La guerra strisciante tra Israele e Iran
Analisi di Antonio Donno
La guerra a bassa intensità che si va svolgendo tra israeliani e iraniani (e loro affiliati nel Medio Oriente) sta a indicare che la situazione nella regione si sta aggravando. Di questo è consapevole l’Amministrazione Biden, che sta avviando un lento processo di avvicinamento al regime iraniano, come gli incontri recenti di Vienna hanno dimostrato. Si tratta soltanto di premesse che favoriscono le posizioni attendiste di Teheran. Il regime iraniano non ha alcun interesse a dimostrare agli americani di voler a tutti i costi un negoziato conclusivo sulla questione del nucleare e intanto lascia campo libero alle sue milizie sparse in vari punti della regione di effettuare attacchi verso le navi o le postazioni terrestri israeliane, alle quali Gerusalemme risponde senza alcuna esitazione, mettendo in atto procedure belliche innovative nei confronti delle navi iraniane che trasportano il greggio. Non è nell’interesse degli ayatollah iraniani, tuttavia, alzare il livello dello scontro con gli israeliani. Se ciò avvenisse, Washington sarebbe costretta ad assumere una posizione chiara contro l’Iran e a favore di Israele, la qual cosa danneggerebbe le intenzioni di Teheran di portare gradualmente gli americani verso una sostanziale rinnovata accettazione del Joint Comprehensive Plan of Action (Jcpoa), firmato da Obama e da altri Paesi europei nel 2015. Per questo motivo, Teheran mantiene opportunamente l’attacco a Israele ad un livello che non suggerisce la sua volontà di portare lo scontro ad un’intensità tale da aprire un vero e proprio conflitto con Gerusalemme, ma che dimostra la propria attiva presenza politica e militare sullo scenario mediorientale.
Joe Biden
Il regime iraniano sta sfruttando abilmente la situazione presente: l’incertezza che deriva dai risultati delle elezioni israeliane e, nello stesso tempo, gli approcci prudenti dell’Amministrazione americana. L’Amministrazione Biden non può compiere passi negoziali che possano apparire al regime iraniano come una frettolosa disponibilità americana a chiudere la questione del nucleare iraniano, anche se non è dato sapere, in questo momento, a quale livello si sia attestato il dibattito interno tra le varie istanze presenti in seno al governo di Washington. Non è nell’interesse dell’Amministrazione americana prendere le distanze in maniera netta dagli esiti raggiunti da Trump nella questione iraniana. Le sanzioni imposte da Trump al regime di Teheran esercitano un tale peso politico sull’Amministrazione Biden che sarebbe controproducente per i democratici dare l’impressione a Teheran di voler porre subito sul terreno negoziale la riduzione o persino l’eliminazione di tali sanzioni. Anche a livello internazionale ciò apparirebbe un punto di debolezza molto grave da parte americana. Tutti i Paesi del Medio Oriente, e in particolare quelli degli Accordi di Abramo, attendono con la massima attenzione l’evoluzione dei fatti. Nel frattempo, la Cina stipula patti economici con l’Iran e apre un dialogo con gli attori del Golfo Persico.

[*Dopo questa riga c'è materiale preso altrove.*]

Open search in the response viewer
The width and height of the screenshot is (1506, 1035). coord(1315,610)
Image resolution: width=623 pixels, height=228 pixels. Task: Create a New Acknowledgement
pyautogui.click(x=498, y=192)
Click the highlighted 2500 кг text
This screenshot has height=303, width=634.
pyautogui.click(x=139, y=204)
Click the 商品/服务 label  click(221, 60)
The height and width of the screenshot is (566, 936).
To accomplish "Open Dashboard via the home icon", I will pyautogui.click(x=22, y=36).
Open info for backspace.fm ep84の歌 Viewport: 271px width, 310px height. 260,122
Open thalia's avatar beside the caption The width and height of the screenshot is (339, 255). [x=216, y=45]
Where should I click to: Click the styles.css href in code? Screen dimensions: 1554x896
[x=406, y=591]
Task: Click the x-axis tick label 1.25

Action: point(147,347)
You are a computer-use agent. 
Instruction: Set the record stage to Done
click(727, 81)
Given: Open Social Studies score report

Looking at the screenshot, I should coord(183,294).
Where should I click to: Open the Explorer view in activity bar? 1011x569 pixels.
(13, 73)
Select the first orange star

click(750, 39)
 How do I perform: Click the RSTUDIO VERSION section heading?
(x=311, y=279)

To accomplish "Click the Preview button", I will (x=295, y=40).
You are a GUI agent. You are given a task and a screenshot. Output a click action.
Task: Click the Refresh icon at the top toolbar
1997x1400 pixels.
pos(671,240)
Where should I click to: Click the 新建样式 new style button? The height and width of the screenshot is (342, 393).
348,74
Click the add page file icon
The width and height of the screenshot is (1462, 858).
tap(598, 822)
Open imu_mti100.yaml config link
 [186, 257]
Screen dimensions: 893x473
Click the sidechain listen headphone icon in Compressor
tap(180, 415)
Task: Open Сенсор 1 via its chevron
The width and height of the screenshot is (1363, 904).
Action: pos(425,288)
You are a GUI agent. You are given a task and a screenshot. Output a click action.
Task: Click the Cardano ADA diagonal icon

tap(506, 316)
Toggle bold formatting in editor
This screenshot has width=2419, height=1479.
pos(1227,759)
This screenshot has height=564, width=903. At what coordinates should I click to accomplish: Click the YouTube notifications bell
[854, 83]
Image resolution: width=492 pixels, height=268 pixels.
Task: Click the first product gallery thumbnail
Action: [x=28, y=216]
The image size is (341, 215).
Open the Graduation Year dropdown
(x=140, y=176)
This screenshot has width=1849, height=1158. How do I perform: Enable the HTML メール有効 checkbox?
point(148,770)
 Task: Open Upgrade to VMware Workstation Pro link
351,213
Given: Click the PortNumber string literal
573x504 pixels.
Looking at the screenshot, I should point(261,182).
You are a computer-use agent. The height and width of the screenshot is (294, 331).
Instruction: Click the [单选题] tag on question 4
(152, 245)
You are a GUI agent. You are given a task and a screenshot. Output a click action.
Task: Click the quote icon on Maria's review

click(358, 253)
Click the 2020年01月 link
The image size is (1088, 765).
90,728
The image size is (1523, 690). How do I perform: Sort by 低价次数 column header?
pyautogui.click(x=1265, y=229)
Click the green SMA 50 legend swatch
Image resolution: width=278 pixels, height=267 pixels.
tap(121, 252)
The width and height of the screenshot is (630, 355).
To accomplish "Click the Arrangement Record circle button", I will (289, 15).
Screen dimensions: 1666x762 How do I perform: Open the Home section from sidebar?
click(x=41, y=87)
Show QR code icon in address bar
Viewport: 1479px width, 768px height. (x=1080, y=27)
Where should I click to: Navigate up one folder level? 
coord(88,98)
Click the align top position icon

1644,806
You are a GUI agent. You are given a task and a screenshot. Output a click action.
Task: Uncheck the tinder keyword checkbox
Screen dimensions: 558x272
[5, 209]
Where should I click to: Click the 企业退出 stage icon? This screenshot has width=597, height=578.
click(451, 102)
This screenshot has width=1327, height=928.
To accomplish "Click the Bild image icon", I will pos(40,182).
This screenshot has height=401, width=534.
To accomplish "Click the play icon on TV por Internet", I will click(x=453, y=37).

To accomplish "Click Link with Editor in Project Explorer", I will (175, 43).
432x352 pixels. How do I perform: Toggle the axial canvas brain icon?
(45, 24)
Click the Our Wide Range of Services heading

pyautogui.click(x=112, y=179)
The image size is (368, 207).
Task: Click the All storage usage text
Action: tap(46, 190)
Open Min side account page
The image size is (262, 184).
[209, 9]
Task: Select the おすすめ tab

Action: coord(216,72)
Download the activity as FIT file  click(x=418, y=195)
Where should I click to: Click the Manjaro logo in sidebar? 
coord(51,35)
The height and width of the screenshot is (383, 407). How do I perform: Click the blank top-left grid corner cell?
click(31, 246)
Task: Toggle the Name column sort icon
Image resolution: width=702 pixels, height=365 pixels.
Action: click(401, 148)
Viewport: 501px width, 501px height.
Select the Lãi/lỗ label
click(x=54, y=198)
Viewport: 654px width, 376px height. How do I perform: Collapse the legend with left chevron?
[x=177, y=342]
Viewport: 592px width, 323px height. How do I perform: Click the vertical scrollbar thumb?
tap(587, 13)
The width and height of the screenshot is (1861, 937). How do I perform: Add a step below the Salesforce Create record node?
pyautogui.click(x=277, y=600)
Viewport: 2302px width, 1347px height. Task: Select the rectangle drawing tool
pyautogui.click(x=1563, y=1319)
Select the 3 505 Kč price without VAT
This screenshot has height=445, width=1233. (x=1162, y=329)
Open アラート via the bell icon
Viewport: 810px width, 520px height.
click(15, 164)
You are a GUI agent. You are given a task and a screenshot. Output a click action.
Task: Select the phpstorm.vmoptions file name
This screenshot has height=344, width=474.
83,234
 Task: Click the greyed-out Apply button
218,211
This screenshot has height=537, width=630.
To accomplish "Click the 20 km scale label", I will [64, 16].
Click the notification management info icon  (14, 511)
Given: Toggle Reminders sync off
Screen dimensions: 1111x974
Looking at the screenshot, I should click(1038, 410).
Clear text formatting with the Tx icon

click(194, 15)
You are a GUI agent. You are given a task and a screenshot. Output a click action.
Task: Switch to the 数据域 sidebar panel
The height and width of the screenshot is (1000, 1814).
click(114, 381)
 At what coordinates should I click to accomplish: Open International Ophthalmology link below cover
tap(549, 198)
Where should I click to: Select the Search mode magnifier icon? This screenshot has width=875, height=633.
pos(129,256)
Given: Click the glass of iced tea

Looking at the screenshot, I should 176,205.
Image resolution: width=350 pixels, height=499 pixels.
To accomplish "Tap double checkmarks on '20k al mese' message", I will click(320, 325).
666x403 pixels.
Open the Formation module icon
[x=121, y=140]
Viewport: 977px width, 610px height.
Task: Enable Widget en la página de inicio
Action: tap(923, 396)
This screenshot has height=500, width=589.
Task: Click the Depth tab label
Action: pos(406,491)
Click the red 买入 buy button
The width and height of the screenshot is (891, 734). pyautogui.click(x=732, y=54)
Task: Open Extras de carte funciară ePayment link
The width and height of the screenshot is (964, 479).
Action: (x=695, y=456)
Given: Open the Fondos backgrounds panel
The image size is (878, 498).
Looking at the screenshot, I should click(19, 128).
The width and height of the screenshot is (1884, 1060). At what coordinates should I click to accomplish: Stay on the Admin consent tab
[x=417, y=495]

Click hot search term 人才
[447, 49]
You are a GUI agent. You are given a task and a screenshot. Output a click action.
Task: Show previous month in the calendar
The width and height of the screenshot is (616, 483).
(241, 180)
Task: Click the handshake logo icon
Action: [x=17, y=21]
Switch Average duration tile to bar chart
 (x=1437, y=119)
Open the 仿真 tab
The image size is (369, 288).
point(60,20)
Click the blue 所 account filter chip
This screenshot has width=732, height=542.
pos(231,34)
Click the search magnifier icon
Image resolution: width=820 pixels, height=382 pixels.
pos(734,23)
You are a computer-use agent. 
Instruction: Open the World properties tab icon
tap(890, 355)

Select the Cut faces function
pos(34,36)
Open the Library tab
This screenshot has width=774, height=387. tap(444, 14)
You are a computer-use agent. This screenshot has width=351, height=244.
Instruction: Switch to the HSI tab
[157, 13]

La presenza cinese avrà conseguenze di grande importanza per gli equilibri economici e strategici della regione. È di vitale importanza che gli Stati Uniti mettano in atto una politica che non si limiti alle questioni del nucleare iraniano, ma che tenga in conto quella complessità di problematiche economiche e strategiche che possono subire fondamentali modificazioni a causa della sempre più pressante pervasività di Pechino nel Medio Oriente. È ormai un dato del passato ciò che scriveva Henry Kissinger nel 2011 in On China: “La Cina è rimasta uno spettatore agnostico di fronte alla diffusione della potenza americana per tutto il mondo musulmano e soprattutto agli obiettivi ambiziosi proclamati dall’Amministrazione Bush sulla trasformazione democratica [della regione]” (p. 493). A distanza di dieci anni, la situazione si è capovolta. Israele, dal canto suo, oltre che rispondere agli attacchi iraniani, deve risolvere la situazione politica interna. Gerusalemme segue le mosse dell’Amministrazione americana, ma solo un nuovo governo avrà la piena autorevolezza per confrontarsi con Washington sulle questioni sul tappeto.